»»
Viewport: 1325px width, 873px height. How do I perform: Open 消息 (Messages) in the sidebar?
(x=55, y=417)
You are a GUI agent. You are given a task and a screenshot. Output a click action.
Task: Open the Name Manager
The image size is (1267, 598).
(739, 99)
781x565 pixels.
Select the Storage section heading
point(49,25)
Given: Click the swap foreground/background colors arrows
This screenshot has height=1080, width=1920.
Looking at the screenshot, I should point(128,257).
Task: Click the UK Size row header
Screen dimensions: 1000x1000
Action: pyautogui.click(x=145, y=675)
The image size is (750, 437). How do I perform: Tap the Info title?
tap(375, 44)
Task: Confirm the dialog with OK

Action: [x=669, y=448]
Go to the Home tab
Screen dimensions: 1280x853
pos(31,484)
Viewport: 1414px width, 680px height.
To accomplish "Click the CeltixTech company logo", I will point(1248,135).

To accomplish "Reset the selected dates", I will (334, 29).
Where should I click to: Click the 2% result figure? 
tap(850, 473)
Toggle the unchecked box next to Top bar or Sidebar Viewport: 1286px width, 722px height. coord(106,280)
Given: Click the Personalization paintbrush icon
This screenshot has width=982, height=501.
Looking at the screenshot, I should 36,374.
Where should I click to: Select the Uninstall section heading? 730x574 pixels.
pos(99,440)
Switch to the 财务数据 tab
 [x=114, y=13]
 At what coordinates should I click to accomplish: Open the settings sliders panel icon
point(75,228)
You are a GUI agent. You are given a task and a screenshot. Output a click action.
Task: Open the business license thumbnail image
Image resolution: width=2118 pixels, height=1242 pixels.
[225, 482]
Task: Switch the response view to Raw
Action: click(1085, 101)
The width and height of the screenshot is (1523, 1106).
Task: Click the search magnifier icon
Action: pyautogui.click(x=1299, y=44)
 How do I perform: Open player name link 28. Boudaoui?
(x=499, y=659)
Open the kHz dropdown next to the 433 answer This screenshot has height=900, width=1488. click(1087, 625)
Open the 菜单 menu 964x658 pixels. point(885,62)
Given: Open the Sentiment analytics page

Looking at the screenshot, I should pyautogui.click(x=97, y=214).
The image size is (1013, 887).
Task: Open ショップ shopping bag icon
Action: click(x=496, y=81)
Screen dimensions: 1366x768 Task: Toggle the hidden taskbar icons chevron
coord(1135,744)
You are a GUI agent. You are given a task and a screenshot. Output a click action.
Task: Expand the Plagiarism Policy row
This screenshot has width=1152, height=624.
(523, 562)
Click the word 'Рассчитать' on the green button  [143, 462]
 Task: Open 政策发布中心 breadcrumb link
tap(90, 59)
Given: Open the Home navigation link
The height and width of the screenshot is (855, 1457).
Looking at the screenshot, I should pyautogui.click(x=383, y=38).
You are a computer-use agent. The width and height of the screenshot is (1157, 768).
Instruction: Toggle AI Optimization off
««
SET PROBLEM
Transcribe the records verbatim, from the line containing "Given: Click the swap" through the line containing "point(75,228)", including both of those lines.

FINAL ANSWER
Given: Click the swap foreground/background colors arrows
This screenshot has height=1080, width=1920.
Looking at the screenshot, I should point(128,257).
Task: Click the UK Size row header
Screen dimensions: 1000x1000
Action: pyautogui.click(x=145, y=675)
The image size is (750, 437). How do I perform: Tap the Info title?
tap(375, 44)
Task: Confirm the dialog with OK

Action: [x=669, y=448]
Go to the Home tab
Screen dimensions: 1280x853
pos(31,484)
Viewport: 1414px width, 680px height.
To accomplish "Click the CeltixTech company logo", I will point(1248,135).

To accomplish "Reset the selected dates", I will (334, 29).
Where should I click to: Click the 2% result figure? 
tap(850, 473)
Toggle the unchecked box next to Top bar or Sidebar Viewport: 1286px width, 722px height. coord(106,280)
Given: Click the Personalization paintbrush icon
This screenshot has width=982, height=501.
Looking at the screenshot, I should 36,374.
Where should I click to: Select the Uninstall section heading? 730x574 pixels.
pos(99,440)
Switch to the 财务数据 tab
 [x=114, y=13]
 At what coordinates should I click to accomplish: Open the settings sliders panel icon
point(75,228)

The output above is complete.